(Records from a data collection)
┏━━

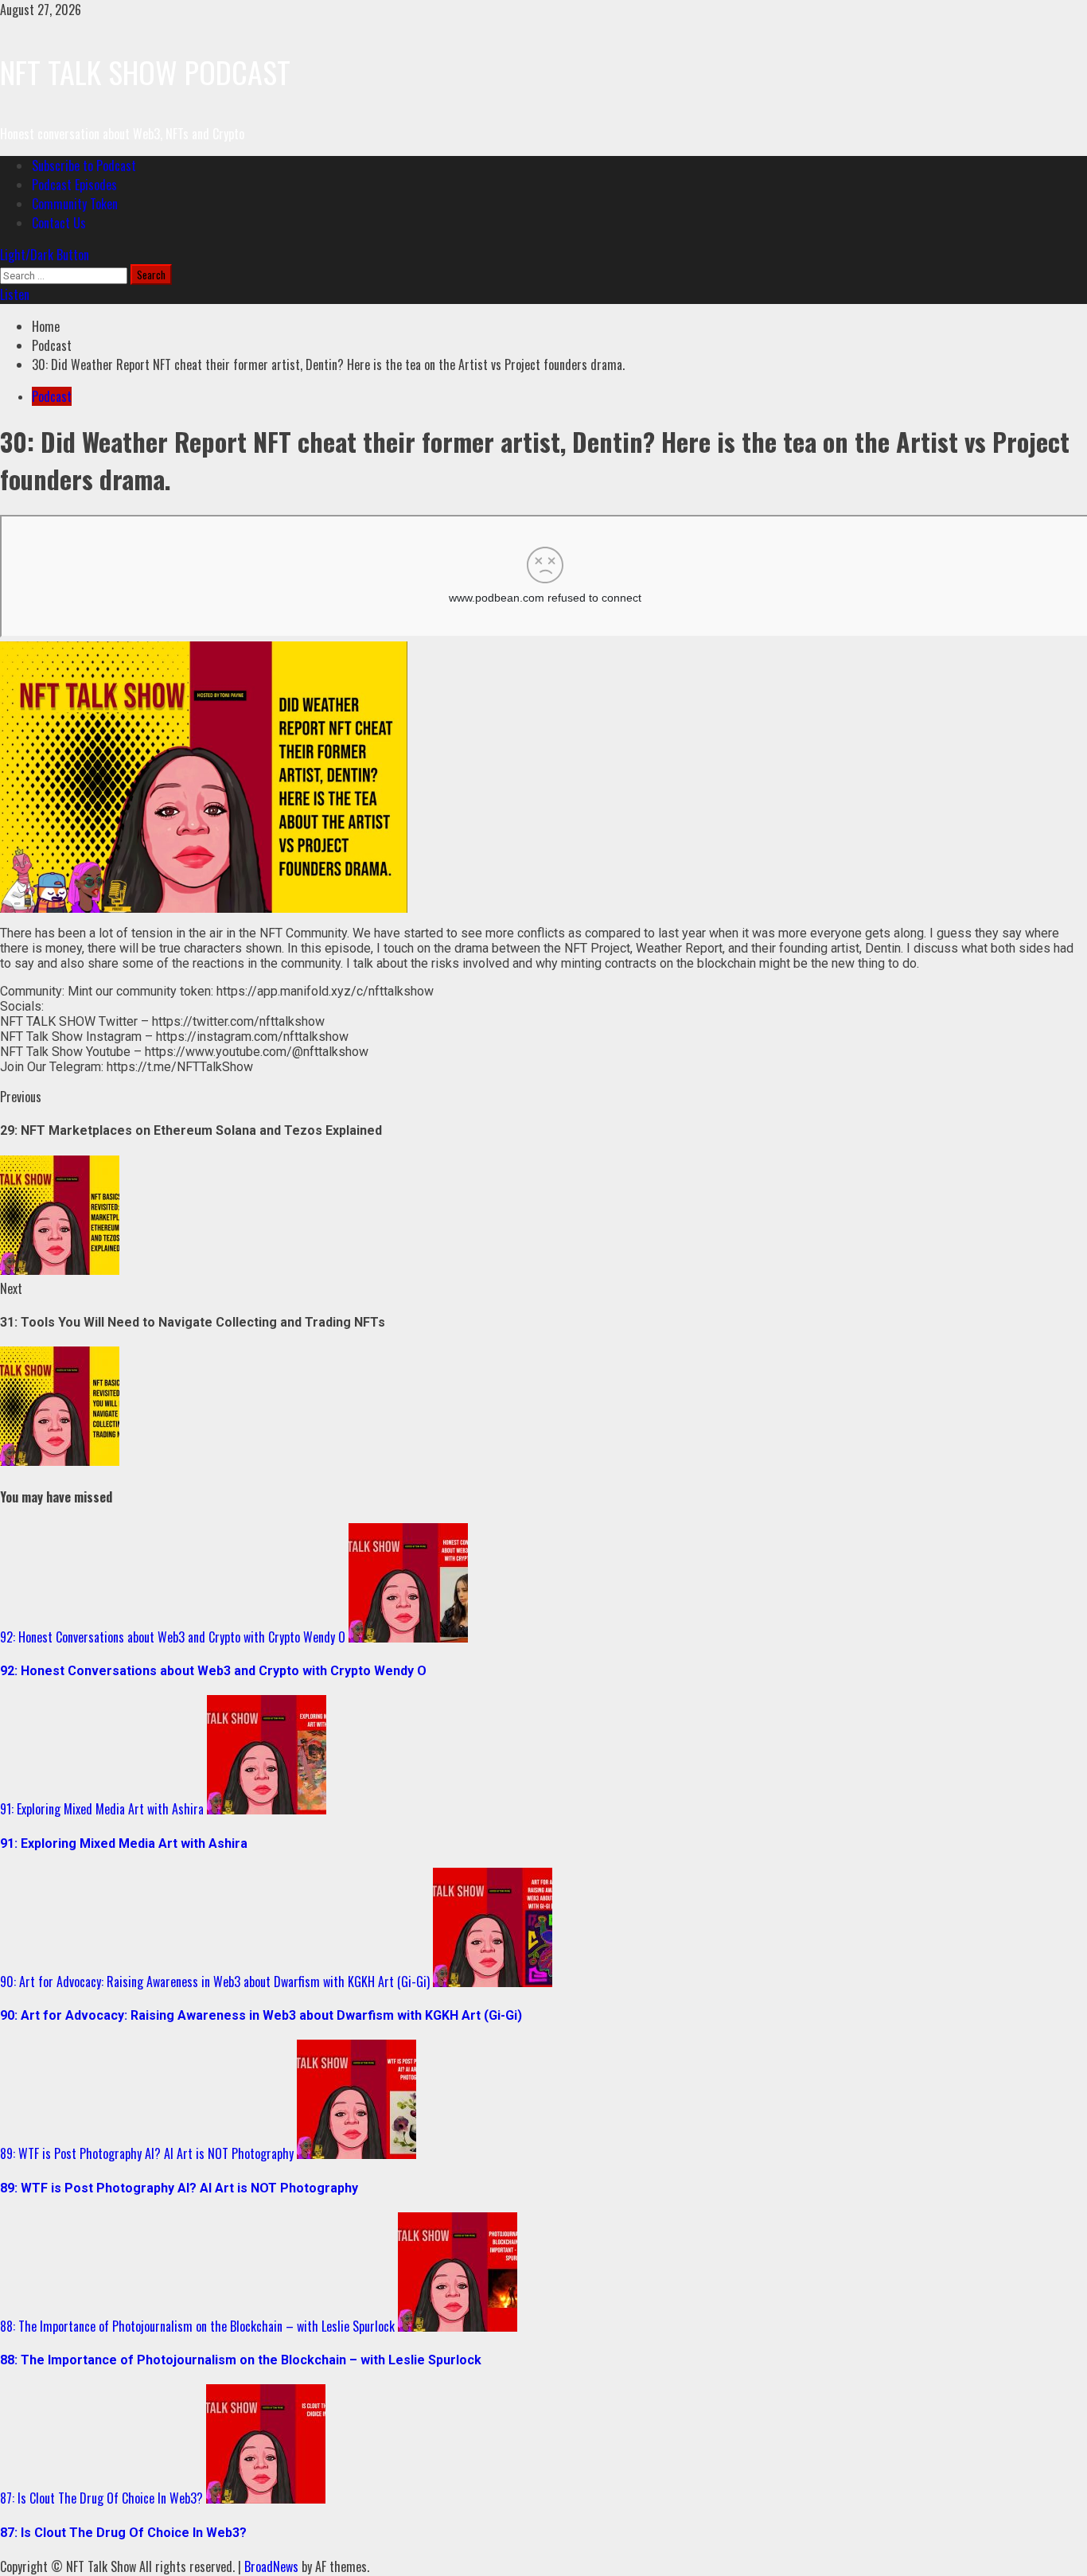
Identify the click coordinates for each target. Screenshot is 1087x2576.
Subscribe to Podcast (84, 165)
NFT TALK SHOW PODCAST (145, 71)
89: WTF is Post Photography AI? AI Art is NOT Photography (147, 2153)
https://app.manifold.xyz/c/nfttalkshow (325, 991)
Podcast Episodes (74, 184)
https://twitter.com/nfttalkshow (238, 1021)
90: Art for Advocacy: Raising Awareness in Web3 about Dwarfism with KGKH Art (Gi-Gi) (215, 1981)
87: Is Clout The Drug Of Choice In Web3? (101, 2498)
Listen (14, 294)
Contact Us (59, 222)
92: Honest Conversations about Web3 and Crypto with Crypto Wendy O (172, 1637)
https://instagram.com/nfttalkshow (252, 1036)
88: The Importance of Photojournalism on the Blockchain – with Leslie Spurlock (197, 2326)
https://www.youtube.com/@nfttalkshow (256, 1051)
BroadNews (271, 2566)
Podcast (52, 396)
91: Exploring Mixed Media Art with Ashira (102, 1808)
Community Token (75, 203)
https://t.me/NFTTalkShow (180, 1066)
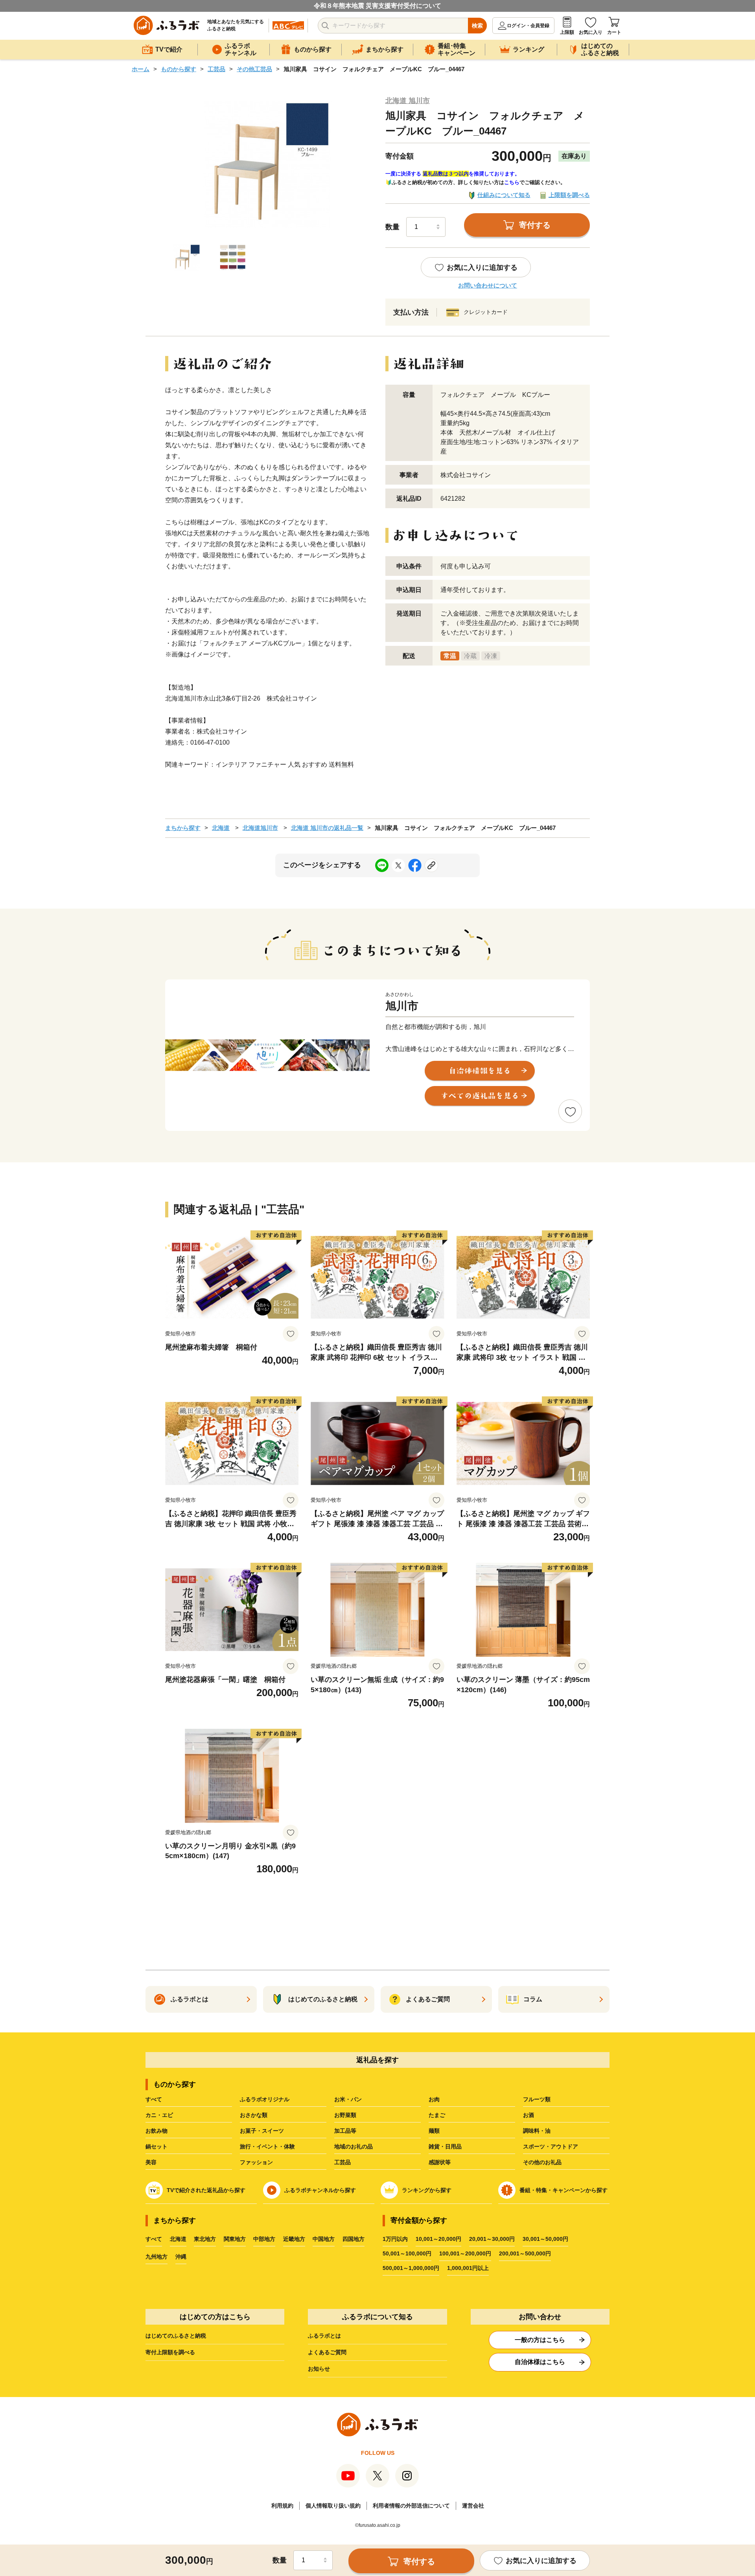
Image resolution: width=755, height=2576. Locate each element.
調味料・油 (537, 2131)
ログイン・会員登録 (528, 25)
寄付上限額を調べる (170, 2352)
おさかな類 (253, 2115)
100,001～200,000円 (465, 2253)
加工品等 (345, 2131)
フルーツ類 (537, 2099)
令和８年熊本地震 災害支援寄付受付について (377, 5)
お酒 (528, 2115)
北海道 (221, 827)
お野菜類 (345, 2115)
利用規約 (282, 2505)
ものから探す (178, 69)
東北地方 (205, 2239)
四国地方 (354, 2239)
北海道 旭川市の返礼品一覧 (327, 827)
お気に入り (590, 32)
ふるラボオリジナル (264, 2099)
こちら (511, 182)
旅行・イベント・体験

┗━━

● WORK ITEM:
Transcribe exactly, and only, the lines from the one with "87: Is Clout" through the final line of the data above. The pictures stay out.

● THE COMPLETED TASK:
87: Is Clout The Drug Of Choice In Web3? (101, 2498)
Listen (14, 294)
Contact Us (59, 222)
92: Honest Conversations about Web3 and Crypto with Crypto Wendy O (172, 1637)
https://instagram.com/nfttalkshow (252, 1036)
88: The Importance of Photojournalism on the Blockchain – with Leslie Spurlock (197, 2326)
https://www.youtube.com/@nfttalkshow (256, 1051)
BroadNews (271, 2566)
Podcast (52, 396)
91: Exploring Mixed Media Art with Ashira (102, 1808)
Community Token (75, 203)
https://t.me/NFTTalkShow (180, 1066)
Image resolution: width=755, height=2576. Locate each element.
調味料・油 (537, 2131)
ログイン・会員登録 (528, 25)
寄付上限額を調べる (170, 2352)
おさかな類 (253, 2115)
100,001～200,000円 (465, 2253)
加工品等 (345, 2131)
フルーツ類 (537, 2099)
令和８年熊本地震 災害支援寄付受付について (377, 5)
お酒 (528, 2115)
北海道 (221, 827)
お野菜類 (345, 2115)
利用規約 (282, 2505)
ものから探す (178, 69)
東北地方 (205, 2239)
四国地方 (354, 2239)
北海道 旭川市の返礼品一覧 (327, 827)
お気に入り (590, 32)
ふるラボオリジナル (264, 2099)
こちら (511, 182)
旅行・イベント・体験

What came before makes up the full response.